▶ **WHAT IS REQUIRED**
Only the lines with "section" in the entries below belong in the answer; please copy them.

━━━━

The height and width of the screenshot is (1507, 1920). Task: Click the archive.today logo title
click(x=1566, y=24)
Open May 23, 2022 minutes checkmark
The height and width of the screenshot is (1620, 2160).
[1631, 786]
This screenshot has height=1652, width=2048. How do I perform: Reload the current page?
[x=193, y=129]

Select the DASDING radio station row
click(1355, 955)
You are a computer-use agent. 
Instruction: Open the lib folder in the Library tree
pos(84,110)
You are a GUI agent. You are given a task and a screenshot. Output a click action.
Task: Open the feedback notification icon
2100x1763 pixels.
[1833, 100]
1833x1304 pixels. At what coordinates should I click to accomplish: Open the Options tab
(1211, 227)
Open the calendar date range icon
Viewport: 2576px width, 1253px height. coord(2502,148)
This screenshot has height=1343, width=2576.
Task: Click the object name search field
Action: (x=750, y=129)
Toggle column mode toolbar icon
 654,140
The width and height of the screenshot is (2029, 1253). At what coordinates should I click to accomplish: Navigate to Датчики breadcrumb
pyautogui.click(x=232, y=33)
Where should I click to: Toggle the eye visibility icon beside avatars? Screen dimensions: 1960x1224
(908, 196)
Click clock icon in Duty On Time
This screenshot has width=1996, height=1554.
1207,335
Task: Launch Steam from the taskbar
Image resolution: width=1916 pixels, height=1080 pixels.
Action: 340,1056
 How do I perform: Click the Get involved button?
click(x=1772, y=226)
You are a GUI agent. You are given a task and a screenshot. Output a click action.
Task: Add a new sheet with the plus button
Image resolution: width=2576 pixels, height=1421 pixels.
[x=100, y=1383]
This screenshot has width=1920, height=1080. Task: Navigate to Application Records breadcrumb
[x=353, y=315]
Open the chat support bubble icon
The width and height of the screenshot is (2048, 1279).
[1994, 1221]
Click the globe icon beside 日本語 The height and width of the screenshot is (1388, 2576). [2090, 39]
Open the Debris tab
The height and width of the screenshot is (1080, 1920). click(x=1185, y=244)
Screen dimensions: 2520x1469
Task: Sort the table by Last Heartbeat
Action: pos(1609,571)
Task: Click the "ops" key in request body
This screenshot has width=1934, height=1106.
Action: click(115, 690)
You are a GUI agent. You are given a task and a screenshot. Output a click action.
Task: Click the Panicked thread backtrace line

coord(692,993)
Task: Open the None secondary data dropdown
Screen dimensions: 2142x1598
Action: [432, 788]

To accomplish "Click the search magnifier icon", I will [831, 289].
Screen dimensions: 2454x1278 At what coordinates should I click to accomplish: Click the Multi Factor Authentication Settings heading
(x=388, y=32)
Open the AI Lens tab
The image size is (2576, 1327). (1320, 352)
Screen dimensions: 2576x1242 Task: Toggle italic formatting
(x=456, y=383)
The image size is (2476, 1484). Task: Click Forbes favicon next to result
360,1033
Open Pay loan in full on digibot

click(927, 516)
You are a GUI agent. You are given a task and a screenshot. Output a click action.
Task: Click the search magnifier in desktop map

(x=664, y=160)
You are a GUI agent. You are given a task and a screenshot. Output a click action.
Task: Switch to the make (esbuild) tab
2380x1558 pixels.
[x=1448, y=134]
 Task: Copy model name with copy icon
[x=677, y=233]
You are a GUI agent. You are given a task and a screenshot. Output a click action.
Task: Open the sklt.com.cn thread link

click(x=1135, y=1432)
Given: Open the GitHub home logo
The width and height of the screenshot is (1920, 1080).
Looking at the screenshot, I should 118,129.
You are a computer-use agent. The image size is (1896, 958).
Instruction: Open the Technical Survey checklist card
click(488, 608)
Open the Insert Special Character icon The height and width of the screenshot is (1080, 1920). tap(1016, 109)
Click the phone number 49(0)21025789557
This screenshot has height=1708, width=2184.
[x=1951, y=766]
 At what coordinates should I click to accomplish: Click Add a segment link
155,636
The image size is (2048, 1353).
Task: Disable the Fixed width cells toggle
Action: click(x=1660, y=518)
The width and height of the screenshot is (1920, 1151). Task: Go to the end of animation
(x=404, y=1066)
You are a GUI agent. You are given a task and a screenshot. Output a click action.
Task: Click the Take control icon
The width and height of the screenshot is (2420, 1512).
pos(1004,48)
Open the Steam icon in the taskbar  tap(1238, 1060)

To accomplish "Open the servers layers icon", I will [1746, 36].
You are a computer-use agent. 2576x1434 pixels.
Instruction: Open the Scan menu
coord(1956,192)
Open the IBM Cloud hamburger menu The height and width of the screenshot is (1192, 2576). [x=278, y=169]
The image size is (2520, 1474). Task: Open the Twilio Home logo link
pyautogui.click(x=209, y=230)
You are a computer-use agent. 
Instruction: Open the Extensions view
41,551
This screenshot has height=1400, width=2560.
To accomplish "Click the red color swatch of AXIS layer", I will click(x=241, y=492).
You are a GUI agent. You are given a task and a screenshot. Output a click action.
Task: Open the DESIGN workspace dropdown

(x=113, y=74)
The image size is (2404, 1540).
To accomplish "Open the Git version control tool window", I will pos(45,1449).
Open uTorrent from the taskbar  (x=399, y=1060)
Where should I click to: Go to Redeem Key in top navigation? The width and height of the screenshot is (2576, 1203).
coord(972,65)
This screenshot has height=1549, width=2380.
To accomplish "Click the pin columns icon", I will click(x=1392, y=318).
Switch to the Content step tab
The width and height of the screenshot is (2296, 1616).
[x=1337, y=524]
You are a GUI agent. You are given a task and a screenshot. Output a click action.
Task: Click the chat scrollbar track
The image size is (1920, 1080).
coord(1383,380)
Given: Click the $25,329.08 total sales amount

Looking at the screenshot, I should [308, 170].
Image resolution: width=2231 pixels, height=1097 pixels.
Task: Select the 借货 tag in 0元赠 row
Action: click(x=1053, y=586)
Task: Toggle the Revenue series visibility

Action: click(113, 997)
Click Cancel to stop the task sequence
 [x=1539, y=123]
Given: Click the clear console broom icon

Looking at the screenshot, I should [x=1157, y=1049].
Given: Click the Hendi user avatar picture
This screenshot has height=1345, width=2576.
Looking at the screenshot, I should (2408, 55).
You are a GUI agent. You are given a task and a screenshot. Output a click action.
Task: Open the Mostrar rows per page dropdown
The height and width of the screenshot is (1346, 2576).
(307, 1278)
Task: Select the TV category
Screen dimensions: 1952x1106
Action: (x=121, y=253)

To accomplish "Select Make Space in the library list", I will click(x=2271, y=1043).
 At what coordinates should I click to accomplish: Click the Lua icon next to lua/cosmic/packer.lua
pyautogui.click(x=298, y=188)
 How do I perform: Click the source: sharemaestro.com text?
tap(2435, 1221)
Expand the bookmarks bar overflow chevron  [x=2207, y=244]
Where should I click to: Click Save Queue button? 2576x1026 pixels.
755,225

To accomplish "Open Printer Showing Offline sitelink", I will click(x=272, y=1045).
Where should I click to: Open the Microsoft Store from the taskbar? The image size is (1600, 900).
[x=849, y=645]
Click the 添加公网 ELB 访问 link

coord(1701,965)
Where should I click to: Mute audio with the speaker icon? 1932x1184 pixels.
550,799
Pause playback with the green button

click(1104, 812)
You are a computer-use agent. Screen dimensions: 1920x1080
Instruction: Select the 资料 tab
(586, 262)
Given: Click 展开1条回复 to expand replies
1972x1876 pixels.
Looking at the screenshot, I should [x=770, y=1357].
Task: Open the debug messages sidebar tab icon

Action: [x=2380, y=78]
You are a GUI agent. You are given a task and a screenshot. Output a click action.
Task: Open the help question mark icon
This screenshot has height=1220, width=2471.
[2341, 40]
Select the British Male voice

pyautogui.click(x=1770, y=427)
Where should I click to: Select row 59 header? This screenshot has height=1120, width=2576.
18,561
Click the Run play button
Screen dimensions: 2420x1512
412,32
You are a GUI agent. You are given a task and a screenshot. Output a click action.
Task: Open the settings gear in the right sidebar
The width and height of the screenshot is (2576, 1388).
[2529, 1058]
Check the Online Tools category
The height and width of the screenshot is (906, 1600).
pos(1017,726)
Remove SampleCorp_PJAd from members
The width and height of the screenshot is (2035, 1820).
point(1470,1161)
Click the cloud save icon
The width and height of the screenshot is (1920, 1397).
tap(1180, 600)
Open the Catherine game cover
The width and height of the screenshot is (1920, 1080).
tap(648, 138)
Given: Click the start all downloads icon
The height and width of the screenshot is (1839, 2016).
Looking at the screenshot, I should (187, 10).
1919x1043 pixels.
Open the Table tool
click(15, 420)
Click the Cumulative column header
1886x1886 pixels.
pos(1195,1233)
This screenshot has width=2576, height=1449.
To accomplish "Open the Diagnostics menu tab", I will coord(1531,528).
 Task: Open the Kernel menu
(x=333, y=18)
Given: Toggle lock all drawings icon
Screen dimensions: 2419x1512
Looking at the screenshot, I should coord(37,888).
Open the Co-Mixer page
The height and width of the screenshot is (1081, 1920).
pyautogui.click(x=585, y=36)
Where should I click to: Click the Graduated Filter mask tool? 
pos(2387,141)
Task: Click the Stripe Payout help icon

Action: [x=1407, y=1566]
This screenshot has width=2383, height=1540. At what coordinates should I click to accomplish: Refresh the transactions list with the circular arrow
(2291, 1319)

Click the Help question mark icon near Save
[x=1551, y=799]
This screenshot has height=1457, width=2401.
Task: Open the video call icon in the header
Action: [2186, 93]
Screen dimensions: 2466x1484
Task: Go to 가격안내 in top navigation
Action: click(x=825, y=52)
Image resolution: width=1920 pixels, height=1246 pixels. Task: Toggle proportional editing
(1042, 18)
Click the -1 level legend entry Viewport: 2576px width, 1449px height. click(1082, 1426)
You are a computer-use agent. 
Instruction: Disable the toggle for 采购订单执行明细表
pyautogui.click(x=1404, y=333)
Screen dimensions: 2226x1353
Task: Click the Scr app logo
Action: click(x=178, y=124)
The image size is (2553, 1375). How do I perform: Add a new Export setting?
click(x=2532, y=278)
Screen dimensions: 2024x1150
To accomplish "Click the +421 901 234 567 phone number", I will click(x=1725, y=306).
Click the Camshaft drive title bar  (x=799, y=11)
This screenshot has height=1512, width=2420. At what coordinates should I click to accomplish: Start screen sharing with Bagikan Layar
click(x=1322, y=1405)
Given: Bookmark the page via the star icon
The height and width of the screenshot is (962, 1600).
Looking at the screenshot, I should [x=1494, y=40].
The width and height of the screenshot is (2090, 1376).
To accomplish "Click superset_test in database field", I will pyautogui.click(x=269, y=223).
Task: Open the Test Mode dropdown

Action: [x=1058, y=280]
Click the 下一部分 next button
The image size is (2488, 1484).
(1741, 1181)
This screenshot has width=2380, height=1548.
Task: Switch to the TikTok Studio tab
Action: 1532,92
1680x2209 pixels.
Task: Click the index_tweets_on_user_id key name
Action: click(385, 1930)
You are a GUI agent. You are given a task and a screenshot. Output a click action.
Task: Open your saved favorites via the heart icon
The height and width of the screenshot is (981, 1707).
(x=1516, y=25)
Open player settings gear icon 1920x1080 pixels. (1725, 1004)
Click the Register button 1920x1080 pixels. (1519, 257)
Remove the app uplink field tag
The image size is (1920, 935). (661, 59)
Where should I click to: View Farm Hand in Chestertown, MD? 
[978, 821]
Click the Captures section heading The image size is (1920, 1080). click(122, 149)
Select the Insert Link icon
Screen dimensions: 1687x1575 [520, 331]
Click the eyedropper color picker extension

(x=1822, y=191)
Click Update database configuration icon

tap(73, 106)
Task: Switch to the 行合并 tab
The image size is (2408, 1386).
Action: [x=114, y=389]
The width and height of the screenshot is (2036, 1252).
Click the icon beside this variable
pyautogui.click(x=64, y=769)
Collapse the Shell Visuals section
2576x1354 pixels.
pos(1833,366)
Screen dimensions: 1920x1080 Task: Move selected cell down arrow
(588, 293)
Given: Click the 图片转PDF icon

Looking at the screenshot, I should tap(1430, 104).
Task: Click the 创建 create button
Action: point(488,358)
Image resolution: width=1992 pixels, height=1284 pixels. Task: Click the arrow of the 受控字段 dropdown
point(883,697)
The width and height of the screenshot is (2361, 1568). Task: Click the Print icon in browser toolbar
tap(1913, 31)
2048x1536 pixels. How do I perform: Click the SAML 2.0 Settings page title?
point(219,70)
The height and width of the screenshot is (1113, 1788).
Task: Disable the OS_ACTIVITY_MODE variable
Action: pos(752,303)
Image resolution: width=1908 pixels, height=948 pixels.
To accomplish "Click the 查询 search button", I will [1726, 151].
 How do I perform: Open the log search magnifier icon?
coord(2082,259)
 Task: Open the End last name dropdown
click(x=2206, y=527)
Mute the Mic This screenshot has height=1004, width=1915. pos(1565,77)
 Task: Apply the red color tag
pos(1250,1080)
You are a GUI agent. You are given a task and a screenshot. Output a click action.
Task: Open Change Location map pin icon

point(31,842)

━━━━

▶ **TASK ANSWER**
Click the Captures section heading The image size is (1920, 1080). click(122, 149)
Collapse the Shell Visuals section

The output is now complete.